The application will try to batch as many messages as possible, taking into account the limits of EventHub. Most importantly:

Max Event/Batch size of 256kb
Up to 1 MB per second of ingress events, see EventHubs FaQ, we accomplish this by assuming there are as many partitions as throughput units and waiting for 300ms after we've send each batch. Multiple partitions can be send in parallel though.

Executing on HDInsight using livy

The livy.sh script will upload and submit the jar file. The livy.sh script assumes you have build the source code from scratch (sbt assembly).

export STORAGE_ACCOUNT_NAME="YOUR STORAGE ACC"
export STORAGE_CONTAINER_NAME="YOUR STORAGE CONTAINER"

export CLUSTER_URL="https://CLUSTERNAME.azurehdinsight.net"
export CLUSTER_USER="admin"
export CLUSTER_PASSWORD='A PASSWORD'

APP_CONF="\"spark.eventhubsreingest.inputs.capture.path\":\"wasbs://CAPTURE_CONTAINER@CAPTURE_STORAGE_ACC.blob.core.windows.net/PATH_TO_FILES/\""
APP_CONF="$APP_CONF,\"spark.eventhubsreingest.inputs.capture.format\":\"avro\""

APP_CONF="$APP_CONF,\"spark.eventhubsreingest.output.eh.ns\":\"EVENTHUB NAMESPACE\""
APP_CONF="$APP_CONF,\"spark.eventhubsreingest.output.eh.name\":\"EVENTHUB NAME\""
APP_CONF="$APP_CONF,\"spark.eventhubsreingest.output.eh.keyName\":\"RootManageSharedAccessKey\""
APP_CONF="$APP_CONF,\"spark.eventhubsreingest.output.eh.keyValue\":\"EVENTHUB Key"

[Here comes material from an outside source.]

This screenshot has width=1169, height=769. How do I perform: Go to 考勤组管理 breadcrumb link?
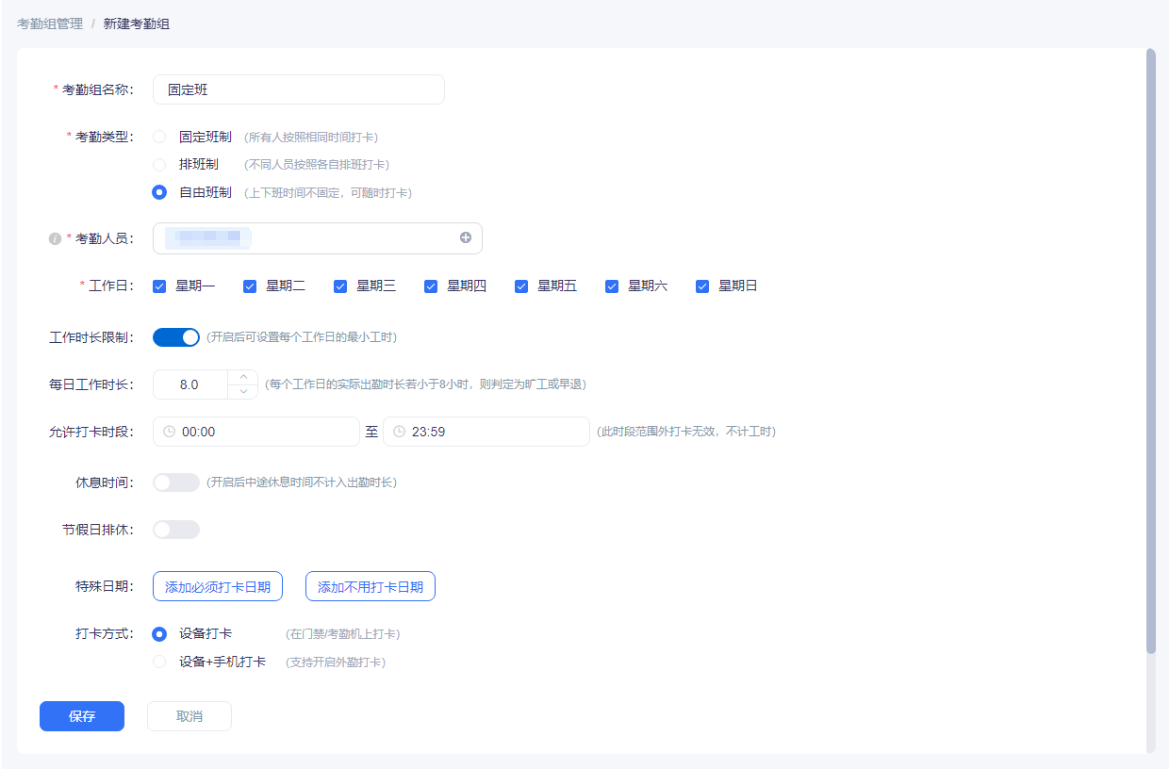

export APP_CONF="$APP_CONF"

./livy.sh

Checking the status can be done through the Yarn UI, or using curl -k --user "$CLUSTER_USER:$CLUSTER_PASSWORD" "$CLUSTER_URL/livy/batches"

Performance

On a:

3 worker node HDI cluster
a target EventHub
- 12 partitions
- 12 throughput units
5.6gb of capture files, with some small and some large events:
- 1,592 blobs
- 5,616,207,929 bytes

We manage to process the data in 15 minutes.